À FAIRE:
Répondez à ces questions à partir du texte sur l'album de Cream.
1. À quelle date l'album est-il sorti ?
2. Qui a signé la pochette du disque ?
3. Quel instrument entend-on en plus des deux guitares dans la version studio de White Room ?

TEXTE DU DOCUMENT:
↓↓↓

Le 14 juin 1968 arrivait dans les bacs ce troisième album de Cream, un double avec un disque studio et un disque live.
C’est sans doute l’album de Cream où le groupe affiche le plus sa dualité musicale : une sophistication peaufinée avec des arrangements très élaborés en studio, et une rage primale qui revient aux fondamentaux du blues tout en posant les bases du hard rock en live.
Sommaire
Un album studio très travaillé
D’un côté, un disque studio donc, avec 8 titres raffinés qui oscillent entre hymne rock éternel (White room), pop pysché (As you said, Those were the days), hommage appuyé au blues par des reprises de classiques (Sitting on the top of the world, Born under a bad sign), mélange de pop acidulée et de rock sauvage (Passing the Time, Deserted Cities of the Heart), et même du slam avant l’heure (Pressed Rat and Warthog).
Des ambiances qui s’inscrivent parfaitement dans le courant musical de l’époque. En 1968, Londres est encore à l’heure des couleurs bigarrées psychédéliques. Certes, le summer of love est déjà du passé, mais les expérimentations de toute sorte sont toujours à la mode, et le rock se doit de lorgner du côté d’autres genres musicaux, et ne serait se cantonner aux trois accords originels.
C’est donc tout naturellement que la musique de Cream, au départ très ancrée dans le blues, se tourne vers un côté plus pop et prend des accents psychédéliques très marqués, aussi bien au niveau des intonations musicales que de l’imagerie du groupe. La pochette du disque (extérieure et intérieure) est dans la continuité du précédent Disraeli Gears, et signée à nouveau Martin Sharp : un univers entre bande dessinée, pop art, et vision fantasmagorique sous influence de psychotropes.
Cette sophistication en studio pouvait susciter des interrogations quant à la manière dont Cream allait pouvoir jouer ces morceaux sur scène. Autant les titres rock basés sur des riffs pouvaient être interprétés assez fidèlement (même si les versions studio comportent toutes deux guitares, et White Room a même des violons alto) :
Autant les morceaux aux orchestrations élaborées nécessitaient d’être complètement réarrangées pour être joués à trois. C’est par exemple le cas de Passing the time qui bénéfice en studio de multiples instruments et le concours de Felix Pappalardi (tout comme sur d’autres chansons) et qui sur scène bifurque vers une improvisation de Ginger Baker dans le style de Toad :
C’est le parti pris de Cream, tout comme c’était le même pour The Jimi Hendrix Experience : plutôt que tenter de reproduire les sons de l’album (cela aurait été possible avec par exemple l’adjonction de musiciens supplémentaires), le groupe choisit de transfigurer les morceaux sur scène en les revisitant complètement. A l’opposé de la pop psychédélique léchée en studio, les trois musiciens vont au contraire donner leurs lettres de noblesse au power trio en live.

↑↑↑

EXTRAIT DES DONNÉES:
↓↓↓

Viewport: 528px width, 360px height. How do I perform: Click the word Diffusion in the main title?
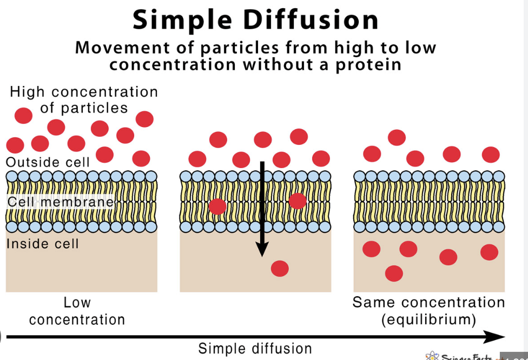click(311, 20)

↑↑↑

RÉPONSE:
1. Le 14 juin 1968.
2. Martin Sharp.
3. Des violons alto.